I push the pneumatic door; it opens easily. I take a step. My foot brushes against the loaf of banana bread suctioned to the wall. I bend down and break off a piece. It’s moldy and hard and seeped with the mustiness of my tiny cell. I take a bite.
I step out into the hallway, into the blinding light of emancipation. The journey ahead of me is pocked with the crags of struggle, but to fully embrace the destination I have no choice but to wade through the abyss. I stumble to the end of the hallway, past the sanctuary long abandoned by transience. For the very first time the soulless, lifeless Seminary seems to me a comfort, a shelter of sympathy beckoning me with unconditional love. At the end of the hall, the white light gives way to the gold of dawn. Instantly I feel blessed with a renewed vision of purpose.
“It’s about time you decided to leave.” A familiar voice emanates from the dawn. “Did you like my bread?”

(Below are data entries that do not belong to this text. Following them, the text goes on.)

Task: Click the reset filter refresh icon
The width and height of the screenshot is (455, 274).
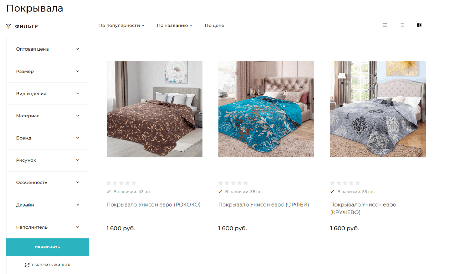Action: [27, 265]
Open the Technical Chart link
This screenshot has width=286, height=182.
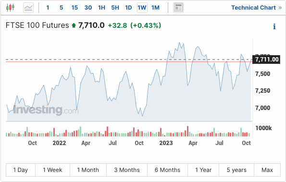257,8
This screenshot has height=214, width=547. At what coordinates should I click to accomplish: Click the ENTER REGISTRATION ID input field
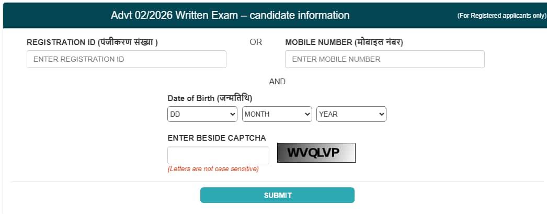point(126,59)
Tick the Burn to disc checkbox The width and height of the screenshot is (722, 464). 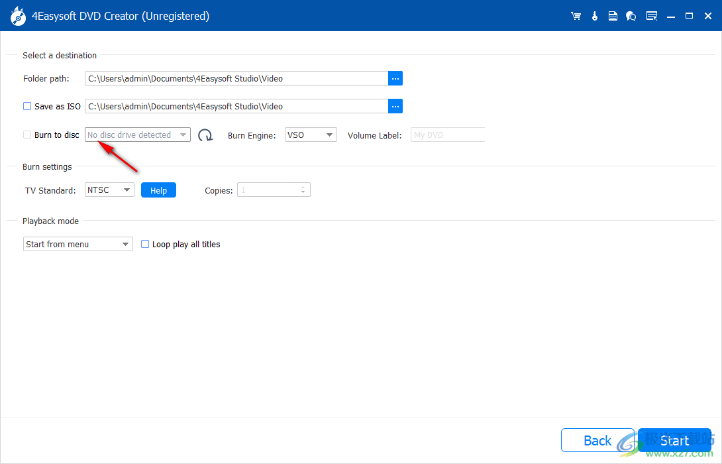click(27, 135)
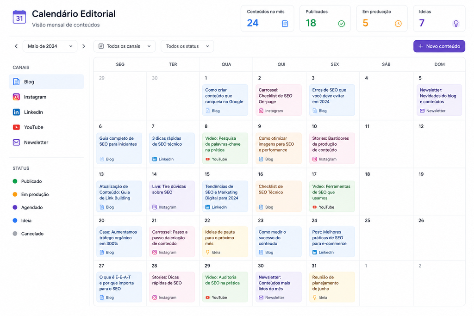Image resolution: width=474 pixels, height=316 pixels.
Task: Toggle the Publicado status filter
Action: point(27,181)
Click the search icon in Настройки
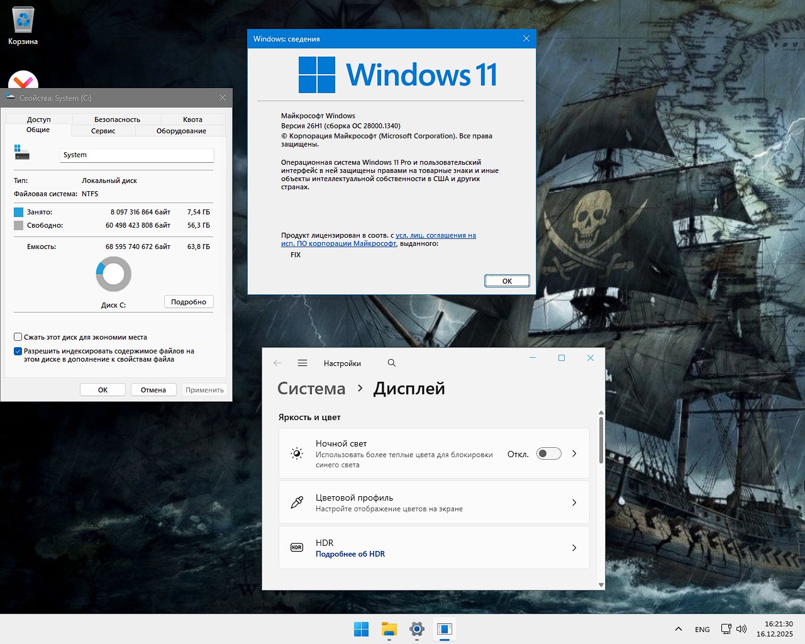This screenshot has height=644, width=805. pyautogui.click(x=392, y=364)
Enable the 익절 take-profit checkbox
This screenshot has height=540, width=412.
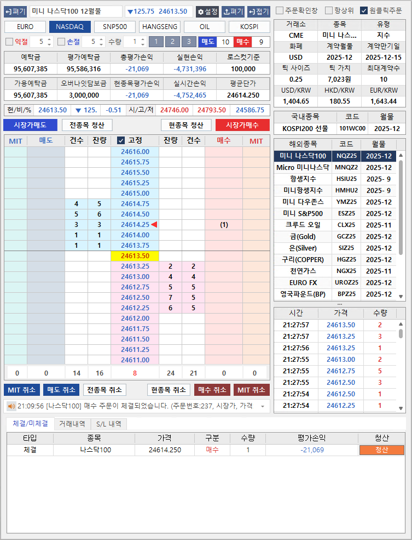9,42
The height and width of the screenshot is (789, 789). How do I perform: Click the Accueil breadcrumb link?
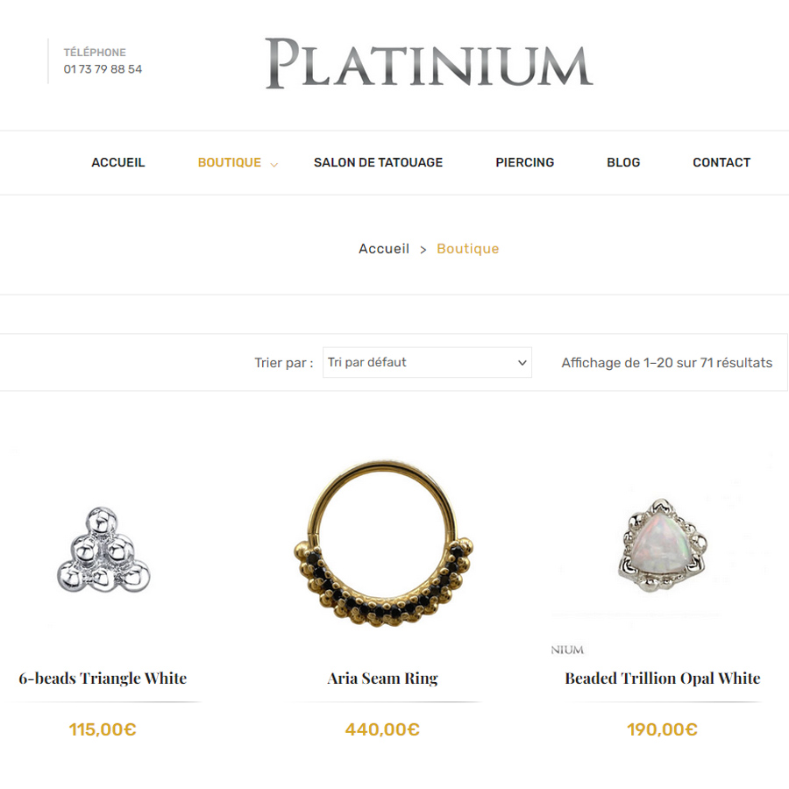tap(384, 249)
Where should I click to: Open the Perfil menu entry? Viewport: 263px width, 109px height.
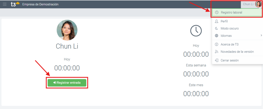click(224, 21)
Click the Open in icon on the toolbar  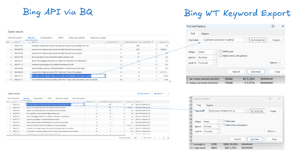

My eyes readjust to the vibrancy of natural illumination. I see her clearly, backed by shadow. The discomfort of the loose gingham dress has been abandoned for the relief of skintight velvet pants.
“It…wasn’t bad…” my tempered whisper elevates with each syllable “…although I still like it with nuts.”
She shakes her head, her untamed face belying the last shreds of a wholesome front. “Can’t stand ’em, myself. You ready?”
“I always have been.”
She turns to face the light. “You have any idea what’s out there?”
“If I did, I doubt I would’ve left my room.” I smile and extend my hand. “I’m Adam.”
“Stephanie.” She shakes it. “But most people call me Stevie.” With an unforced smile she steps aside and allows me to take the lead. I guide her through the garden, through the overgrown branches and leaves splattered with berries and buds that tickle us with the temptation of undying eternity.
“Do you think you’ll ever find her?” I ask.
“Of course.” Her confidence burns the back of my neck. “If not, my soul wouldn’t still be in mourning.”
Together we step through the barricade of invisible lasers restricting admittance to the garden. Newly liberated, we separate, each of us following our own path as we seek comfort in the soulful death that only comes with reclamation. What was lost shall be found, what we have been denied shall be given freely. We are each our own Gods, masters of our own passion, and no one—no one—can ever lay claim to our Kingdom.